[Stored records]
* * * * *
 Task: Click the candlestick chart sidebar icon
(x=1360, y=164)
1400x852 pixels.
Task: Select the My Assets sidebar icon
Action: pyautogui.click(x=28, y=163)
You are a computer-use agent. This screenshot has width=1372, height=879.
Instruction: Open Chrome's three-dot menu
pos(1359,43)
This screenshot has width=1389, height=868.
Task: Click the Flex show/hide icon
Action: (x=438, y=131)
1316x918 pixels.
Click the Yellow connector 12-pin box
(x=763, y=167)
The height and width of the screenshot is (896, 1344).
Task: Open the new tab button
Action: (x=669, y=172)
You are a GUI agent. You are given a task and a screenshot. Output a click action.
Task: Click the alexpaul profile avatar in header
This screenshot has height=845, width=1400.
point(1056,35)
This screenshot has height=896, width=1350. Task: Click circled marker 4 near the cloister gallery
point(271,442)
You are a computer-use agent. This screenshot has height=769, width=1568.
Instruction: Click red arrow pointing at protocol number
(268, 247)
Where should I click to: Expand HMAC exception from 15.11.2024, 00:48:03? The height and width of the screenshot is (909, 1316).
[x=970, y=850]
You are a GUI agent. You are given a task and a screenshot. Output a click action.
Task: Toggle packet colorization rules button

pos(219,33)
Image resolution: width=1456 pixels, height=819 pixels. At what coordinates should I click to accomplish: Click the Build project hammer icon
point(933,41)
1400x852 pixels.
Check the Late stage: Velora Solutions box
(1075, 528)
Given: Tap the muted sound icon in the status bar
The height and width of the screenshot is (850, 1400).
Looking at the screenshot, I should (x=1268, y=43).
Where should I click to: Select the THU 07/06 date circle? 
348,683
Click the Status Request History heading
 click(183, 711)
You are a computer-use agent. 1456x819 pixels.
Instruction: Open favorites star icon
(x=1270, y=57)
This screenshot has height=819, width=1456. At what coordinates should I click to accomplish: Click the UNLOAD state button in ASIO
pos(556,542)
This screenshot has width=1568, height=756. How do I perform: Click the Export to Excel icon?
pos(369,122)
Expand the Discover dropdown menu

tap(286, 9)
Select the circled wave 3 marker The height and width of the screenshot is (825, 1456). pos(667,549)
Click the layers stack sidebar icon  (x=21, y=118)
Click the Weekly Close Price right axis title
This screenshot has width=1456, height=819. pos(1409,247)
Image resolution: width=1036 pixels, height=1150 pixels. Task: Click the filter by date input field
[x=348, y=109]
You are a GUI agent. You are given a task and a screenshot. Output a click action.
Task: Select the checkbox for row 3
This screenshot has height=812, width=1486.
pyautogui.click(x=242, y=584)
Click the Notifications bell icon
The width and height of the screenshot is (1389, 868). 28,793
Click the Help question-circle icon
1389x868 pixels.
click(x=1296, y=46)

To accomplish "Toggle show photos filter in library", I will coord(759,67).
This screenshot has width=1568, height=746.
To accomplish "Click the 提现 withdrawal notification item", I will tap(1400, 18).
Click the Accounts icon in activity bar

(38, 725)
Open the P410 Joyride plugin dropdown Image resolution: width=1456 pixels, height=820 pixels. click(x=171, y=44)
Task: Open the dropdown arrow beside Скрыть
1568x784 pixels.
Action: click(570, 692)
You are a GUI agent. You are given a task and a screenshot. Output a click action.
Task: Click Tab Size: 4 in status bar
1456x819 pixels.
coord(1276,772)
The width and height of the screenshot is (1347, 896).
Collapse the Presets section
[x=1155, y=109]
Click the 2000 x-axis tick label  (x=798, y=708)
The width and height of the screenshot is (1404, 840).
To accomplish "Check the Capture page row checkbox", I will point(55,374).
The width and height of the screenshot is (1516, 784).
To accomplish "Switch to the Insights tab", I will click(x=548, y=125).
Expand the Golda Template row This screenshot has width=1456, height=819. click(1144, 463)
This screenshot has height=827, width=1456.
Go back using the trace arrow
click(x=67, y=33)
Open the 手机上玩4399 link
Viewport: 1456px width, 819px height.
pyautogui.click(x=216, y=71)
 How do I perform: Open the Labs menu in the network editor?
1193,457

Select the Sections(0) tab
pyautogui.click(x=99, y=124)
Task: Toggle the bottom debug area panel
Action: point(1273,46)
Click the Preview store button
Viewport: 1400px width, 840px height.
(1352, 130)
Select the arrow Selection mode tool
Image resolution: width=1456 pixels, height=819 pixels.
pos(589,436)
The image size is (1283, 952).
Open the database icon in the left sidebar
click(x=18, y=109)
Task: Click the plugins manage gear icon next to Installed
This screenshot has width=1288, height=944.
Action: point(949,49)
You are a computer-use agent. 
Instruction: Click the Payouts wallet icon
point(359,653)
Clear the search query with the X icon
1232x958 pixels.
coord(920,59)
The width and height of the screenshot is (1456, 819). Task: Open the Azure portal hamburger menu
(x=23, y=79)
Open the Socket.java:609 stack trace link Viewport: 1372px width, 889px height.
* * * * *
§ **WHAT IS BEING ASKED**: The response has to give back every record verbatim.

§ **TASK ANSWER**:
 Task: Click the candlestick chart sidebar icon
(x=1360, y=164)
1400x852 pixels.
Task: Select the My Assets sidebar icon
Action: pyautogui.click(x=28, y=163)
You are a computer-use agent. This screenshot has width=1372, height=879.
Instruction: Open Chrome's three-dot menu
pos(1359,43)
This screenshot has width=1389, height=868.
Task: Click the Flex show/hide icon
Action: (x=438, y=131)
1316x918 pixels.
Click the Yellow connector 12-pin box
(x=763, y=167)
The height and width of the screenshot is (896, 1344).
Task: Open the new tab button
Action: (x=669, y=172)
You are a GUI agent. You are given a task and a screenshot. Output a click action.
Task: Click the alexpaul profile avatar in header
This screenshot has height=845, width=1400.
point(1056,35)
This screenshot has height=896, width=1350. Task: Click circled marker 4 near the cloister gallery
point(271,442)
You are a computer-use agent. This screenshot has height=769, width=1568.
Instruction: Click red arrow pointing at protocol number
(268, 247)
Where should I click to: Expand HMAC exception from 15.11.2024, 00:48:03? The height and width of the screenshot is (909, 1316).
[x=970, y=850]
You are a GUI agent. You are given a task and a screenshot. Output a click action.
Task: Toggle packet colorization rules button

pos(219,33)
Image resolution: width=1456 pixels, height=819 pixels. At what coordinates should I click to accomplish: Click the Build project hammer icon
point(933,41)
1400x852 pixels.
Check the Late stage: Velora Solutions box
(1075, 528)
Given: Tap the muted sound icon in the status bar
The height and width of the screenshot is (850, 1400).
Looking at the screenshot, I should (x=1268, y=43).
Where should I click to: Select the THU 07/06 date circle? 
348,683
Click the Status Request History heading
 click(183, 711)
You are a computer-use agent. 1456x819 pixels.
Instruction: Open favorites star icon
(x=1270, y=57)
This screenshot has height=819, width=1456. At what coordinates should I click to accomplish: Click the UNLOAD state button in ASIO
pos(556,542)
This screenshot has width=1568, height=756. How do I perform: Click the Export to Excel icon?
pos(369,122)
Expand the Discover dropdown menu

tap(286, 9)
Select the circled wave 3 marker The height and width of the screenshot is (825, 1456). pos(667,549)
Click the layers stack sidebar icon  (x=21, y=118)
Click the Weekly Close Price right axis title
This screenshot has width=1456, height=819. pos(1409,247)
Image resolution: width=1036 pixels, height=1150 pixels. Task: Click the filter by date input field
[x=348, y=109]
You are a GUI agent. You are given a task and a screenshot. Output a click action.
Task: Select the checkbox for row 3
This screenshot has height=812, width=1486.
pyautogui.click(x=242, y=584)
Click the Notifications bell icon
The width and height of the screenshot is (1389, 868). 28,793
Click the Help question-circle icon
1389x868 pixels.
click(x=1296, y=46)

To accomplish "Toggle show photos filter in library", I will coord(759,67).
This screenshot has width=1568, height=746.
To accomplish "Click the 提现 withdrawal notification item", I will tap(1400, 18).
Click the Accounts icon in activity bar

(38, 725)
Open the P410 Joyride plugin dropdown Image resolution: width=1456 pixels, height=820 pixels. click(x=171, y=44)
Task: Open the dropdown arrow beside Скрыть
1568x784 pixels.
Action: click(570, 692)
You are a GUI agent. You are given a task and a screenshot. Output a click action.
Task: Click Tab Size: 4 in status bar
1456x819 pixels.
coord(1276,772)
The width and height of the screenshot is (1347, 896).
Collapse the Presets section
[x=1155, y=109]
Click the 2000 x-axis tick label  (x=798, y=708)
The width and height of the screenshot is (1404, 840).
To accomplish "Check the Capture page row checkbox", I will point(55,374).
The width and height of the screenshot is (1516, 784).
To accomplish "Switch to the Insights tab", I will click(x=548, y=125).
Expand the Golda Template row This screenshot has width=1456, height=819. click(1144, 463)
This screenshot has height=827, width=1456.
Go back using the trace arrow
click(x=67, y=33)
Open the 手机上玩4399 link
Viewport: 1456px width, 819px height.
pyautogui.click(x=216, y=71)
 How do I perform: Open the Labs menu in the network editor?
1193,457

Select the Sections(0) tab
pyautogui.click(x=99, y=124)
Task: Toggle the bottom debug area panel
Action: point(1273,46)
Click the Preview store button
Viewport: 1400px width, 840px height.
(1352, 130)
Select the arrow Selection mode tool
Image resolution: width=1456 pixels, height=819 pixels.
pos(589,436)
The image size is (1283, 952).
Open the database icon in the left sidebar
click(x=18, y=109)
Task: Click the plugins manage gear icon next to Installed
This screenshot has width=1288, height=944.
Action: point(949,49)
You are a computer-use agent. 
Instruction: Click the Payouts wallet icon
point(359,653)
Clear the search query with the X icon
1232x958 pixels.
coord(920,59)
The width and height of the screenshot is (1456, 819). Task: Open the Azure portal hamburger menu
(x=23, y=79)
Open the Socket.java:609 stack trace link Viewport: 1372px width, 889px height.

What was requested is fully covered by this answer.